A union that represents workers at a Smithfield Foods plant Milan, MO, have filed a lawsuit to “secure basic protective equipment and protocol changes that will stop the spread of COVID-19 in the plant and surrounding community.”

The lawsuit, filed on April 23rd, is the first of its kind seeking to secure injunctive relief to protect frontline workers from the coronavirus pandemic. The suit was filed by the local nonprofit union Rural Community Workers Alliance and ‘Jane Doe’, an anonymous worker who is identified only as “a veteran of the facility’s cut floor who fears contracting the disease in the plant and spreading it in the community.”

The suit alleges that Smithfield’s “current operations constitute a public nuisance because they unreasonably interfere with the common public right to public health” and because they are a breach of Smithfield’s duty to provide its workers with a reasonably safe workplace. 

Specifically, the Missouri Smithfield plant is being accused of:

  • Providing insufficient personal protective equipment, including forcing workers to wear dirty masks;
  • Forcing workers to perform their work tasks while standing shoulder to shoulder;
  • Scheduling work time and breaks in a manner that forces workers to be crowded into cramped hallways and restrooms;
  • Refusing to provide workers sufficient opportunities or time to wash their hands; and
  • Discouraging workers from taking sick leave, offering a $500 bonus to workers who do not miss a shift in April. 

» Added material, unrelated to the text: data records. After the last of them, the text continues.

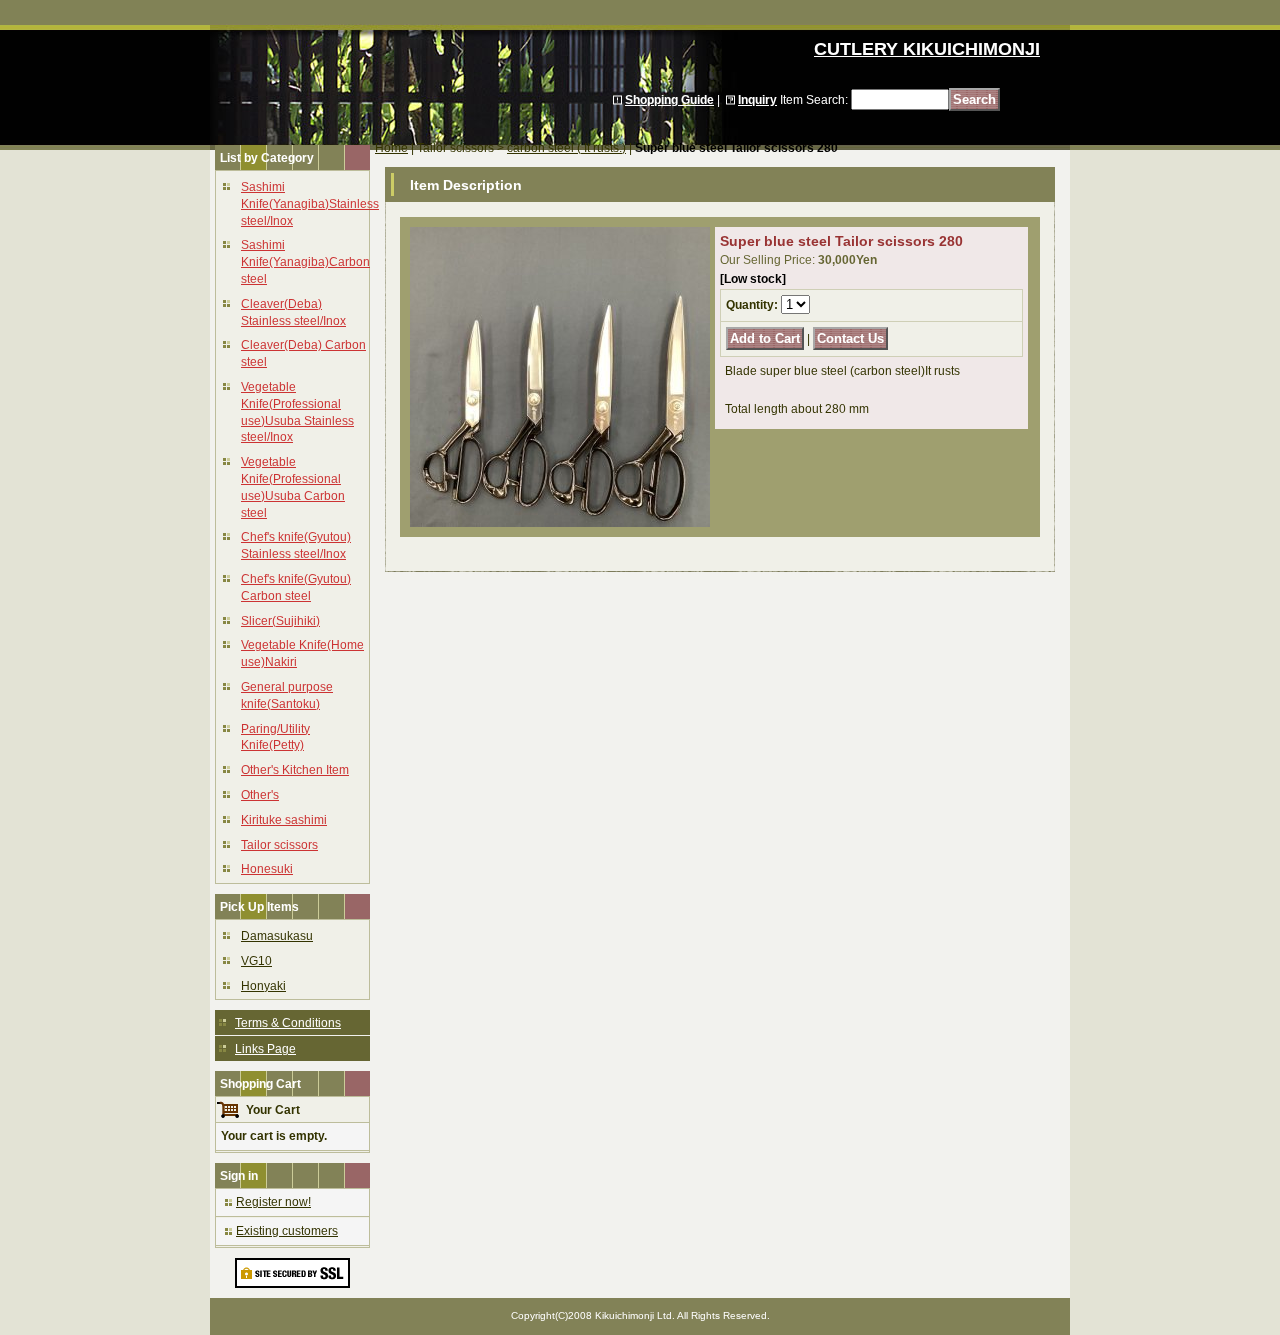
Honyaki (263, 986)
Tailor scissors (279, 845)
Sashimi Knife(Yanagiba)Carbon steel (305, 262)
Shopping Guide (669, 100)
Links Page (265, 1049)
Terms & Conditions (288, 1023)
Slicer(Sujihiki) (280, 621)
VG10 (256, 961)
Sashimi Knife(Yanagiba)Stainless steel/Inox (310, 204)
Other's (260, 795)
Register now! (273, 1202)
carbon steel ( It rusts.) (566, 148)
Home (391, 148)
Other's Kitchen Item (295, 770)
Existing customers (287, 1231)
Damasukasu (277, 936)
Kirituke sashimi (284, 820)
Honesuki (267, 869)
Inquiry (757, 100)
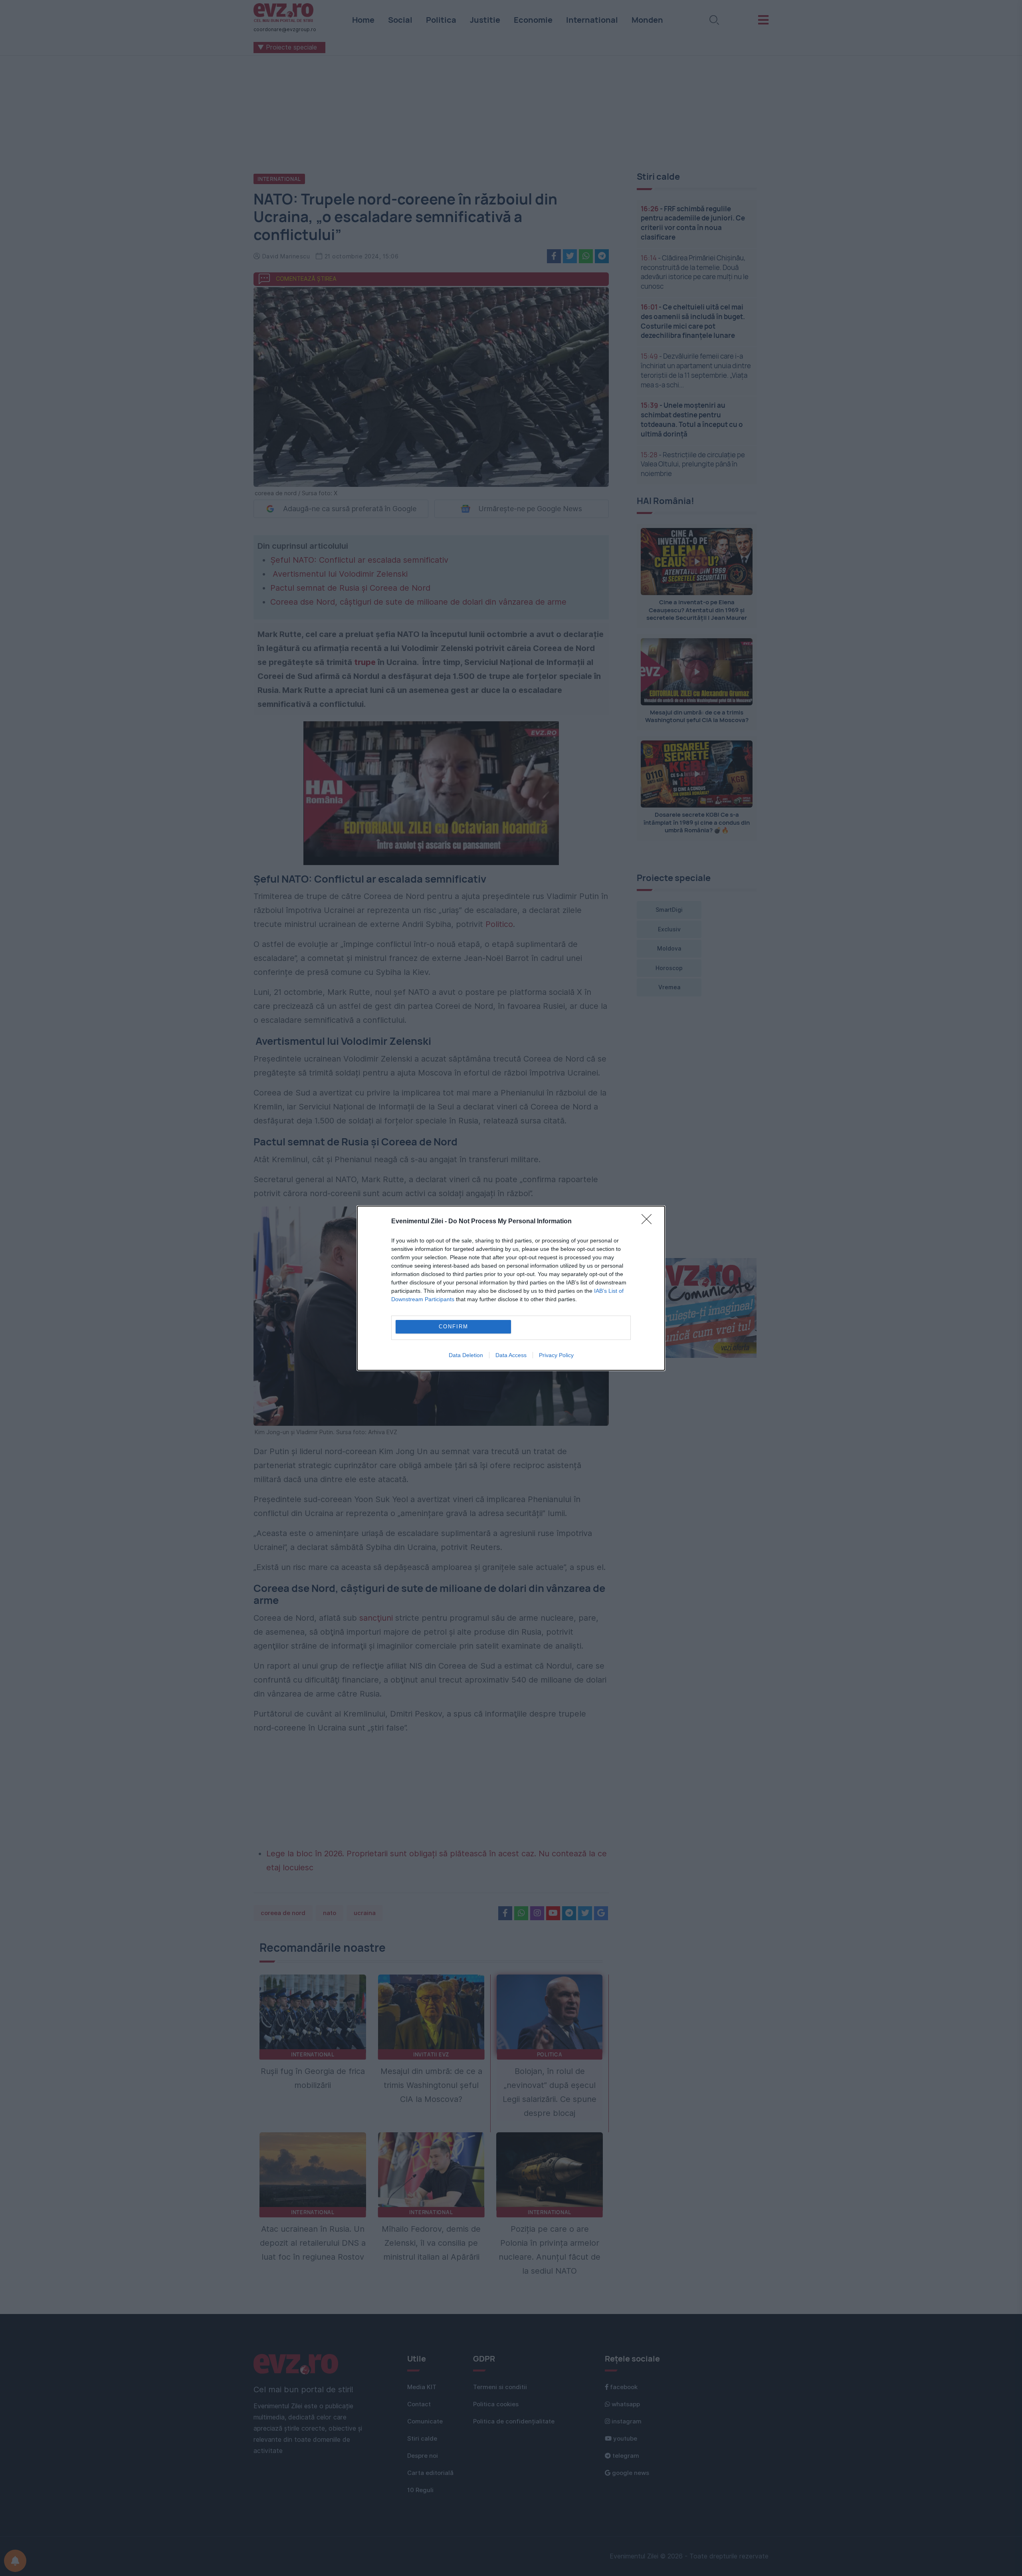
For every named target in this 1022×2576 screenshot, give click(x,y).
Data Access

These conditions, say the lawsuit, are ongoing at Smithfield’s Milan, MO, plant despite the outbreak at a Smithfield facility in South Dakota earlier this month through which hundreds of the company’s employees were stricken with COVID-19, and at least one has died, which put not only meat processing workers but the whole community at serious risk. 

The plaintiffs are not seeking money damages, but they are asking the court to force Smithfield to comply with guidelines set forth by the U.S. Centers for Disease Control and Prevention (CDC), state public health orders, and the guidance of healthcare professionals. The union and workers are specifically asking for:

  • Sufficient personal protective equipment, including clean masks; 
  • A social distancing plan for the plant that will allow the workers to stay 6 feet apart to the extent possible, including on the line; 
  • Breaks so that workers can wash their hands and handwashing stations for them to use; 
  • Tissues to be provided to the workers;
  • The implementation of new protocols to clean surfaces;
  • Altering leave policies to allow workers showing COVID-19 symptoms to stay home without any form of punishment to their wages or future prospects;
  • A new plan to test workers showing symptoms and perform contact tracing for those they have been near who could have been exposed. 

At the time the lawsuit was filed, there were no confirmed cases among the Milan plant workers.

UPDATE: Pending a court hearing later this week, it's been reported that a federal judge has since ordered the Milan, MO, Smithfield plant to comply with safety recommendations set by the Occupational Safety and Health Administration and the CDC.